Most arsenic in surface soil and water exists primarily in its oxidized
form, arsenate. Plants actively take up arsenate, mistaking it for
phosphate and
transfer it to their leaves. The team engineered the arsC gene to be turned
on strongly by light, which falls naturally on leaves and stems. (Light-induced
gene expression as a tool for genetics, also pioneered by the Meagher lab,
has been around for at least two decades.)
The arsC gene reduces arsenate to a more toxic compound
called arsenite, but only in leaves. Thus, the new system allows
plants to remove arsenic
from the
soil, concentrate it, and then send it to the leaves. This is where the second
gene, ECS, comes in. ECS creates more sulfur sinks to bind tightly to arsenate,
making it less biologically available.
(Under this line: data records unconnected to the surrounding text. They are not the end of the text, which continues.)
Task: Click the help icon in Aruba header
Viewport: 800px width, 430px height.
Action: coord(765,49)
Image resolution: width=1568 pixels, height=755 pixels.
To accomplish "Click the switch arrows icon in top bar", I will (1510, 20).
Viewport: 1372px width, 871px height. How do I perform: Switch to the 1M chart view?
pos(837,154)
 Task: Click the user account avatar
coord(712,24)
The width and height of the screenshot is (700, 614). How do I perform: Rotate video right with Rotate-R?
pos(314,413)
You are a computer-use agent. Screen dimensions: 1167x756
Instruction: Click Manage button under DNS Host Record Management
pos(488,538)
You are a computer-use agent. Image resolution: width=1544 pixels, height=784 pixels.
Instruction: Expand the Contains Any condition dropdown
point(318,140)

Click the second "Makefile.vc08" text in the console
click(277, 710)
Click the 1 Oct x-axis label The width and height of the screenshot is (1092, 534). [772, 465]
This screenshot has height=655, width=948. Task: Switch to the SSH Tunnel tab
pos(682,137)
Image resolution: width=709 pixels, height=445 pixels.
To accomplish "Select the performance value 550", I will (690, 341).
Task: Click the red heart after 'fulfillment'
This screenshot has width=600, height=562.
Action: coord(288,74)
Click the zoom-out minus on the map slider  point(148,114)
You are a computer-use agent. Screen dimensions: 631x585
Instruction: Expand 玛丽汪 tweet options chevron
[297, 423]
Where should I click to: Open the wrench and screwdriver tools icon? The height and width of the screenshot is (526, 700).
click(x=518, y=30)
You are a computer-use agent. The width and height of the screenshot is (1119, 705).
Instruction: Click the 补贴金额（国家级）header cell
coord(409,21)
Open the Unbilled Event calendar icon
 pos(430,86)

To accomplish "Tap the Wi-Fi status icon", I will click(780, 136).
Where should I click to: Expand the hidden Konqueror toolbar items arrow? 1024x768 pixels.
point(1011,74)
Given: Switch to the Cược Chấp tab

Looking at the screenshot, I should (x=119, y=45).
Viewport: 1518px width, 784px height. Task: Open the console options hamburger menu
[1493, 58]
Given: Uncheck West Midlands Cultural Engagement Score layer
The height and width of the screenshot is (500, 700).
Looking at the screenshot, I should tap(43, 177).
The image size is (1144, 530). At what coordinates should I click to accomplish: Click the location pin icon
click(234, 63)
And instead of dying from exposure,
the new plants absolutely thrive on the arsenic exposure, and when the “healthy” plants
are harvested, much of the arsenic pollution, once in the soil, can be removed
from the site.
In tests, 96 percent to 100 percent of arsenic in
leaves was reduced to arsenite and bound by sulfur—making
the system high effective.
Inorganic arsenic species are classified as Group A human carcinogens
and cause skin lesions, lung, kidney and liver cancers, and also damage
the central nervous
system. The paper notes that hundreds of U. S. Superfund sites are listed
on the National Priority List as having unacceptably high levels of
arsenic and
recommended for cleaning. In most cases, arsenic-polluted sites have not
been cleaned up at all, because the cost of digging up the soils and
removing them
to storage sites is prohibitive and environmentally destructive.
The entire idea of phytoremediation is relatively new. Other researchers
have already found that a fern native to the southern U. S. can hyperaccumulate
arsenic to very high levels, but the genetic basis for this activity is unknown,
and the narrow growing conditions for most fern species make these plants
less
likely candidates for phytoremediation.
One of the main problems in India is that new techniques
of growing rice in flooded fields during the so-called “Green Revolution” of
the 1960s, brought to the surface water highly contaminated with
naturally occurring arsenic.
As villagers walked in these areas, they became exposed to the arsenic, and
millions developed illnesses from it.
Om Dhankher, a native of India, said health officials in that country
consider arsenic pollution, especially in West Bengal to be a catastrophe.
“In all, this is several fold worse than Chernobyl and Bhopal, and it is
getting little attention,” said Dhankher. “There has been much
more attention to the problem in Bangladesh, but in India, the situation is
extremely
serious.”
The World Health Organization, Dhankher said, estimates that in
West Bengal (India) and Bangladesh alone, more than 112 million people
are drinking water
contaminated with arsenic that exceed the WHO maximum permissible level of
50 micrograms per liter. An estimated 200,000-300,000 people in India already
have arsenic-induced skin lesions and cancer, and an estimated 200,000-270,000
cancer caused deaths in Bangladesh will be due to high levels of arsenic
in drinking water.
The scientists say the plants genetically engineered
to remove arsenic could be used now, but they expect dramatic improvements
in the amount
of arsenic
they can extract as this current strategy is expanded in future experiments.